Poi con l’arrivo del Covid-19 le suore e i volontari hanno dovuto interrompere i loro programmi, che in alcune strutture non sono ancora ripresi: “Non possiamo ancora entrare negli edifici di massima sicurezza, ma stiamo rientrando in altri complessi”. A dicembre per esempio la Caritas ha potuto condurre programmi di sostegno alimentare in prigioni di media e bassa sicurezza.

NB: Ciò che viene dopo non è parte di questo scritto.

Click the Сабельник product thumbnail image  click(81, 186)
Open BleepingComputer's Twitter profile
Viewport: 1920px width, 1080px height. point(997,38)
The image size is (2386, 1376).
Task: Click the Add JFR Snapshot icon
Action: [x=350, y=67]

Il tavolo della fratellanza è un tema ricorrente a cui suor Zeny fa riferimento per parlare del suo lavoro con i carcerati, reso possibile grazie al sostegno dell’arcidiocesi di Manila e delle singole parrocchie con cui collaborano le consorelle delle Servants of the Holy Eucharist, di base nella diocesi di Novaliches, e attive in diversi centri di detenzione: “Il nostro carisma è di preparare la tavola del Signore per i carcerati secondo la cultura del ‘salu-salo’, la tradizione filippina di passare del tempo insieme a tavola con gli amici e la famiglia”, prosegue la religiosa. “Vogliamo dare loro una seconda possibilità per tornare alla vita come riflesso di Dio. La nostra vocazione è educarli facendo loro capire che sono anche loro esseri umani meritevoli di amore e noi speriamo che possano tornare alla loro famiglia e alla loro comunità come figli di Dio”. 

“I detenuti sentono di essere lontani dal loro ambiente naturale e non hanno sostegno materiale e morale”, spiega suor Zeny. “Sperimentano umiliazione e rigetto da parte delle famiglie e sono preoccupati per il futuro dei loro familiari. La detenzione porta tristezza, malattia o morte”.

I programmi di giustizia riparativa della Caritas si basano invece sulle “3R”: recuperare, riabilitare e reintegrare. “L’assistenza ai carcerati spesso non rientra nei budget di governo, per cui i prigionieri fanno affidamento alla carità dei volontari e delle loro stesse famiglie, che però nella maggior parte dei casi sono molto povere. È per questo che l’aiuto delle parrocchie e dei volontari è fondamentale”.